Later my own relationship with piano was somewhat more troubled, mostly due to stage fright. As a kid I identified with the heroine of the book Play the Bach, Dear by Judith Groch, in which an 11-year-old girl who hates piano recitals has a teacher who helps her enter into the music and let go of some of her fear. I think Kyoko's just that kind of teacher. I don't know if I could keep taking oboe without her. We all need teachers like that - ones that release us from our hindrances and bring out the best in us. Maybe that's a teacher's most important job - helping learners rise above their own misgivings and really discover the life and breath of a work. And when that work is Bach...the lessons almost teach themselves.


Jo said...

Your post has shamed me - I am very bad at practicing my oboe - I could offer up the usual excuses and say that it is because I am very busy, have so many other committments etc, but then I had last night free and spent it reading and looking at photos :-(

I only really seem to make sure I practice when I am playing a piece that I love (such as doing the Cor in movement II of the New World Symphony or Gabriel's Oboe), and can't really muster the enthusiasm for the Christmas pieces we are doing in orchestra. Maybe I need a teacher, too!

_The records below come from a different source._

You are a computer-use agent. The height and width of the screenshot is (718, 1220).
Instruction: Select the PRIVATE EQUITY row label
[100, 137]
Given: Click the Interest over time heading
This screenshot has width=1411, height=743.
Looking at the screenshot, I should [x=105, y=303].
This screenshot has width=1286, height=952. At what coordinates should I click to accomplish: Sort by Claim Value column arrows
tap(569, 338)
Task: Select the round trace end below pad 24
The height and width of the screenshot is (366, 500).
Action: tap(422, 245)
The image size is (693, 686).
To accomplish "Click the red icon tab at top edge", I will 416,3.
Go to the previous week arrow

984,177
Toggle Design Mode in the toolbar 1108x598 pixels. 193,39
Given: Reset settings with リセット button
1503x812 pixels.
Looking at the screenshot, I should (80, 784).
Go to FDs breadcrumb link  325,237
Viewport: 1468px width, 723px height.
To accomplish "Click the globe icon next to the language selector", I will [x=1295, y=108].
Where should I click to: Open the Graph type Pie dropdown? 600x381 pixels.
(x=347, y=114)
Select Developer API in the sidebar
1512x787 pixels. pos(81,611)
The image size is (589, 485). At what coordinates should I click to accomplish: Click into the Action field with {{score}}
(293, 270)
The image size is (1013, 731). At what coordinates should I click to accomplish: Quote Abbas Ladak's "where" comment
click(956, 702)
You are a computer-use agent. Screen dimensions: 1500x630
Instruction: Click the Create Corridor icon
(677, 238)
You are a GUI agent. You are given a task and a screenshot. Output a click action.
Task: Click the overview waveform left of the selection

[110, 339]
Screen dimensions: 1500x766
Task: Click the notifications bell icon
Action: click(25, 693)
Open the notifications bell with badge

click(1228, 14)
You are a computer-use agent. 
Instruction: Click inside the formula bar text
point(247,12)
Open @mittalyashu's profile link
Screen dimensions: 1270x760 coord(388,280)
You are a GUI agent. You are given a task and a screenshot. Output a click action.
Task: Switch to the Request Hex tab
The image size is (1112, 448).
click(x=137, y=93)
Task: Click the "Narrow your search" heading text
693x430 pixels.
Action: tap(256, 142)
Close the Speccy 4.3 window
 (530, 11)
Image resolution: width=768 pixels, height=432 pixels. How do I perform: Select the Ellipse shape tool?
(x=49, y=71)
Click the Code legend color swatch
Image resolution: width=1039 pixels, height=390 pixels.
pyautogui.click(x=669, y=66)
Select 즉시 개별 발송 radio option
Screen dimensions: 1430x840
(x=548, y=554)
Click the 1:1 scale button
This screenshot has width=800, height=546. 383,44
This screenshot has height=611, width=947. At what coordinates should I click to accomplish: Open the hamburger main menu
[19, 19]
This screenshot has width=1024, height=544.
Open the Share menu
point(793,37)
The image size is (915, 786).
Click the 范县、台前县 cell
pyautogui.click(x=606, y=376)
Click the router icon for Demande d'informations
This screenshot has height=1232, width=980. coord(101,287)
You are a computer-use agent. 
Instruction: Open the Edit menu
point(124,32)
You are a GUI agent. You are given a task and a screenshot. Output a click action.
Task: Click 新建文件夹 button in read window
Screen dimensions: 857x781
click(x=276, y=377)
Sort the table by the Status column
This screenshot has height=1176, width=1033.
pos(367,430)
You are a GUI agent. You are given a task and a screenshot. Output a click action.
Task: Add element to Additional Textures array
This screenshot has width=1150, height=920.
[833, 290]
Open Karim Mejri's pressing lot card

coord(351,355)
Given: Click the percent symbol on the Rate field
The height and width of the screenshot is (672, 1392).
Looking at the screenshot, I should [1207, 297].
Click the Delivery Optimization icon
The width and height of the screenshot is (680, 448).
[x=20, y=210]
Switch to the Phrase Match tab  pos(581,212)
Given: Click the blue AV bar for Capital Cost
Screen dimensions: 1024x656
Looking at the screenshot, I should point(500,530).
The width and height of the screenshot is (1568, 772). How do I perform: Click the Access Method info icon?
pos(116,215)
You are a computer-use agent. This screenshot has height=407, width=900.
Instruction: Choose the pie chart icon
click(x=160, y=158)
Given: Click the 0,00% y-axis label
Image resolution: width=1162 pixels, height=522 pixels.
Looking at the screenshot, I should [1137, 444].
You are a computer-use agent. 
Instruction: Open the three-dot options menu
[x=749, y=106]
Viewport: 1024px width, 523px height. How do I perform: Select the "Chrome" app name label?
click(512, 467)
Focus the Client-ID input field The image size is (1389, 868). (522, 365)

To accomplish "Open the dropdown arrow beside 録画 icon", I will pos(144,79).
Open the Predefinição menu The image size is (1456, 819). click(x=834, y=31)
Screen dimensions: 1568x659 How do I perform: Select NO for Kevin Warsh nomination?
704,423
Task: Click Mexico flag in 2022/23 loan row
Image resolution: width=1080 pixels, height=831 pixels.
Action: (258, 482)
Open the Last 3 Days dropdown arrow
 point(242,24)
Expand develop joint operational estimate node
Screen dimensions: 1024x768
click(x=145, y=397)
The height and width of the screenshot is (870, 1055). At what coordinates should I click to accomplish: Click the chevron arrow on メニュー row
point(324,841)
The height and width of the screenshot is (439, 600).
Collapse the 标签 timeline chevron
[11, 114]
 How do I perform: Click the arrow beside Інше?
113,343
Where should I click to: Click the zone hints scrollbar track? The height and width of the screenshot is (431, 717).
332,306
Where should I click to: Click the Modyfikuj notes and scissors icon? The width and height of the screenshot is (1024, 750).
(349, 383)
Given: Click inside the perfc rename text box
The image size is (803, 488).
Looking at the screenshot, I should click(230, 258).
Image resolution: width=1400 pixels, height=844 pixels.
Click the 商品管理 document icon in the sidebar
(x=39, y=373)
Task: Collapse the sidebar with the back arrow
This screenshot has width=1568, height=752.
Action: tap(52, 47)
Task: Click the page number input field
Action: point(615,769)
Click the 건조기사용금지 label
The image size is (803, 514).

I know what you mean about the Bach - Sheep may Safely Graze is one of my favourite "relax" bits of music.

T. said...

Jo, looking at photos is one of my favorite "relaxing activities."

I am soooooooo jealous you're getting to play orchestral Christmas music!

The first song I ever learned to play was "O Come O Come Emmanuel." That melody has the same transporting effect on me that Bach has.

katy (aka funny girl) said...

You inspire me to piano and my voice. But scales? That's pushing it. Curse you, T. You and your scale-fingering, etude-playing self.

I'll think about you tomorrow when I'm stuck doing two-hand, two-octave fingerings in F# minor.

Jo said...

Well, after orchestra last night, the need for practice has moved a little bit higher in my priorities - Leroy Anderson's Sleigh Ride and Christmas Festival - some really evil bits in it! (including a C#/D# trill - wouldn't be a problem but I lost the tip of my left little finger when I was a baby, and when I last had my oboe serviced, the technician tightened up the L D# key too much so I can't press it hard enough to get the trill right...)

O Come is one of my favourite hymns - the minor key and range of it just sends shivers down my spine.

Hilda said...

Heya!!! I just got back to practicing too this week after a nearly 7 month hiatus. Like you I was surprised to find out that what had declined the most was my endurance. Can we say OUCH?!!

Best wishes getting back into things. Sounds like you're on the right track.